Cartels controlling the prices of specific food items have emerged in recent years. The commerce ministry, because of the continuous spike in prices of many essential commodities for the past few months, on some occasions in the recent past fixed the prices of cooking oils and sugar. Usually, the refiners and big importers of edible oils and sugar send proposals to the commerce ministry with a request to hike the prices of these two items while citing the reasons.
But the entire exercise involving the price revision is misleading and aimed at hoodwinking poor consumers. No food item is sold by traders at government-fixed prices. The consumers have to pay far more than the fixed rates. Besides, every time the prices either of edible oils or sugar go up at the retailers' level before proposals reach the ministry. The refiners and large importers allegedly have a hand in such a hike.
A case in point is the prevailing prices of sugar. The government, in response to a request from the Bangladesh Sugar Refiners Association (BSRA), had raised the prices of loose sugar to Tk 104 and packet sugar to Tk 109 only recently. Until last week, the consumers were required to pay Tk 118 and Tk 130 for a kg of loose sugar and packet sugar respectively. With the BSRA submitting a fresh proposal to increase the prices of sugar between Tk21 and Tk 26 in one go, the sweetener has already become costlier than the hike proposed by the BSRA on the eve of the Eid festival.
No denying the fact that international prices of sugar have gone up notably -- around USD 60-70 per tonne--- this month over the prices of the item during the January-March period.

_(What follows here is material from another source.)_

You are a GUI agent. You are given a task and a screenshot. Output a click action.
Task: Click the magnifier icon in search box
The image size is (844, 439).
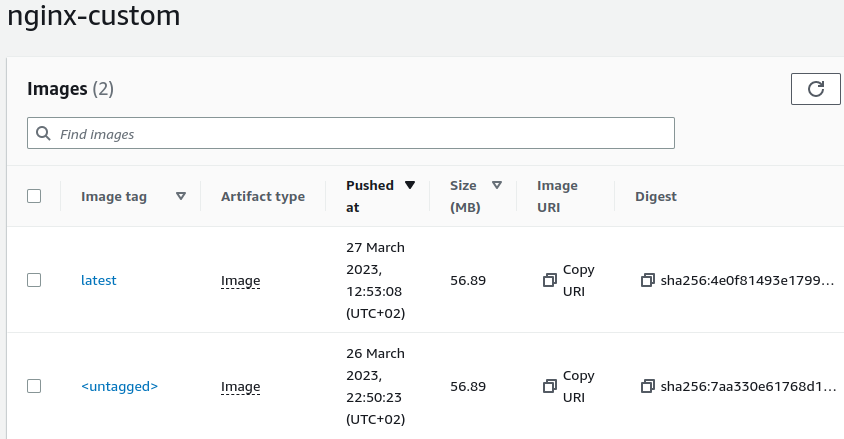43,133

Yet the international price increase should not prompt the sugar refiners to go for an immediate hike in the prices of the item. Sugar now in their stock was imported at previous market rates. So, they should not punish the consumers by hiking the prices of the commodity.
Consumers and rights groups have raised the issue of unreasonable price hikes by traders time and again but to no avail. What they want is that the traders to behave rationally and fairly while pricing their commodities. The traders here have the propensity to raise prices of imported items almost instantly in the local market if those become costlier in the international market. But they remain nonreactive if the opposite happens. Their explanation is: how can we lower the prices of the items if international prices are high?
The problem is that the government agencies dealing with price issues are too meek and weak to take appropriate and justified actions against errant businesses. Those often take action against small and medium-scale businesses, but consciously overlook the crimes committed by the biggies. What the competition commission has been doing since its inception remains unclear to the consumers. All these entities are designed to safeguard the interests of the consumers. Those need to work seriously to attain that goal.